Deuxième chambre civile de la Cour de cassation, le 26 juin 2025, n°23-14.358

La deuxième chambre civile de la Cour de cassation a statué, le 26 juin 2025, sur un pourvoi formé contre un arrêt nancéien du 7 février 2023. Le litige, relevant de la matière sociale, opposait le demandeur au pourvoi à son adversaire devant les juridictions compétentes puis d’appel. Débouté en appel, le demandeur a saisi la Cour de cassation, en invoquant plusieurs moyens dirigés contre l’arrêt attaqué. « Les moyens de cassation, qui sont invoqués à l’encontre de la décision attaquée, ne sont manifestement pas de nature à entraîner la cassation ». Sur ce fondement, la décision poursuit en ces termes, « il n’y a pas lieu de statuer par une décision spécialement motivée sur ce pourvoi ». Le dispositif « REJETTE le pourvoi » s’accompagne d’une condamnation aux dépens et d’une somme allouée au titre de l’article 700 du code de procédure civile. La question centrale concerne les conditions et la portée du rejet non spécialement motivé fondé sur l’article 1014 du code de procédure civile.

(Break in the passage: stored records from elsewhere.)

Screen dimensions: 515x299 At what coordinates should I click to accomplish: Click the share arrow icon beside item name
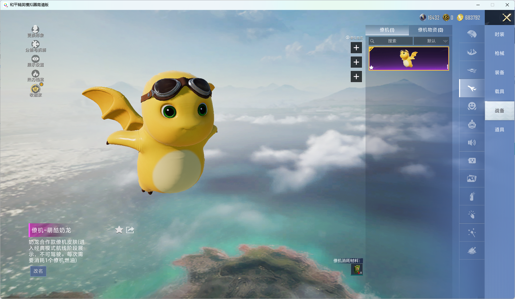[130, 230]

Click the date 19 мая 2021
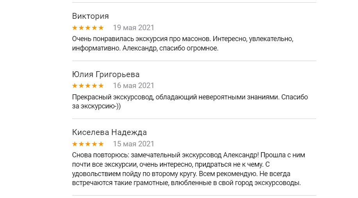coord(134,28)
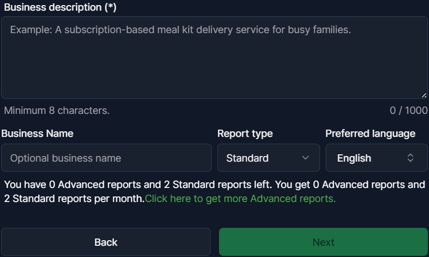Viewport: 429px width, 257px height.
Task: Click the Minimum 8 characters hint text
Action: point(57,111)
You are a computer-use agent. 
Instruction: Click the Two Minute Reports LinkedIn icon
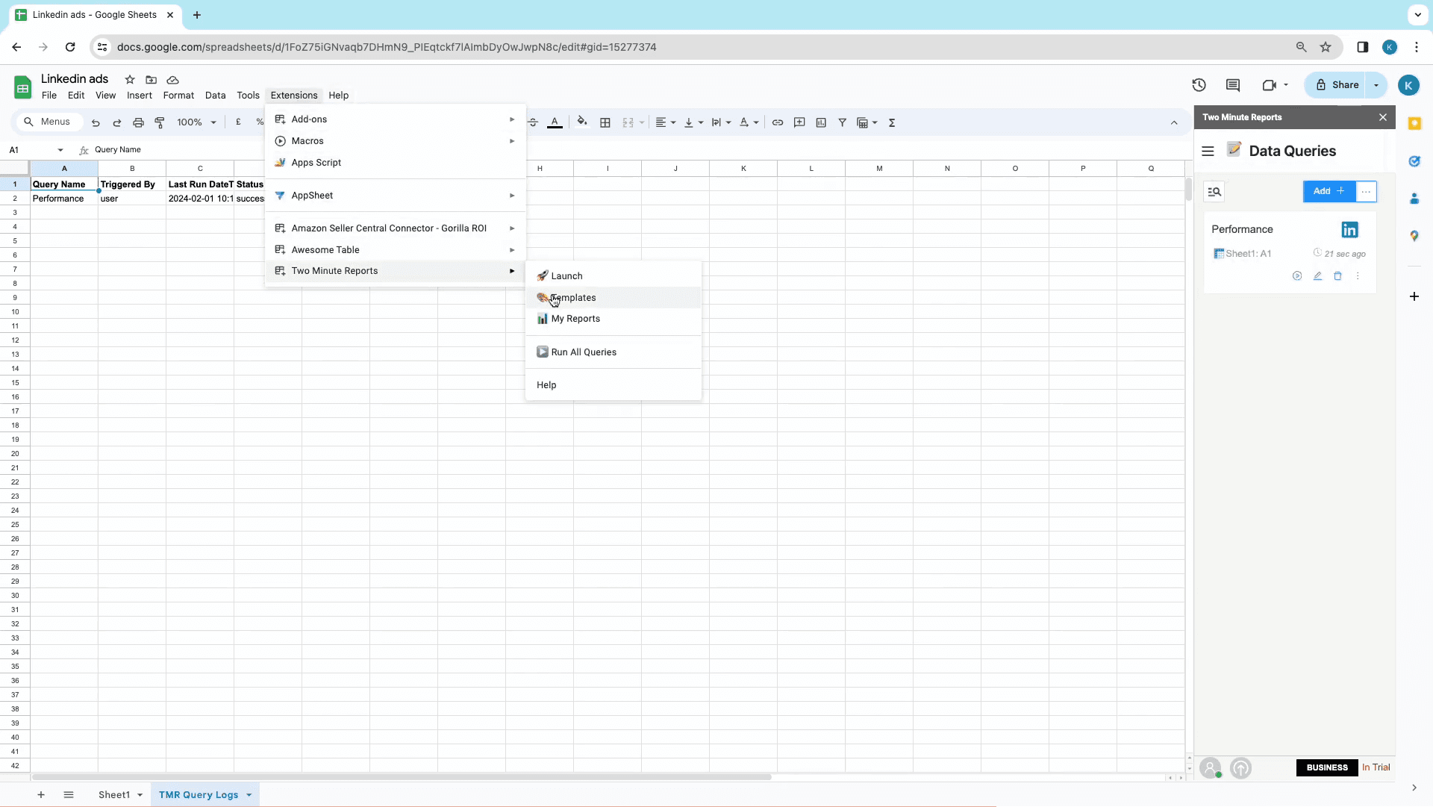(x=1349, y=229)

I. Le rejet non spécialement motivé : régime et portée

A. Les conditions d’application de l’article 1014 du code de procédure civile

L’article 1014, alinéa 1er, autorise la Cour à rejeter un pourvoi sans motivation spéciale lorsque les moyens ne sont manifestement pas de nature à provoquer la cassation. La formule reproduite, reprise textuellement par la décision, atteste un examen préalable de recevabilité et de bien-fondé qui se concentre sur la capacité normative des moyens invoqués. Ce filtre, d’inspiration gestionnaire, permet de réserver une motivation développée aux pourvois soulevant des questions de principe, des divergences, ou des erreurs juridiquement déterminantes.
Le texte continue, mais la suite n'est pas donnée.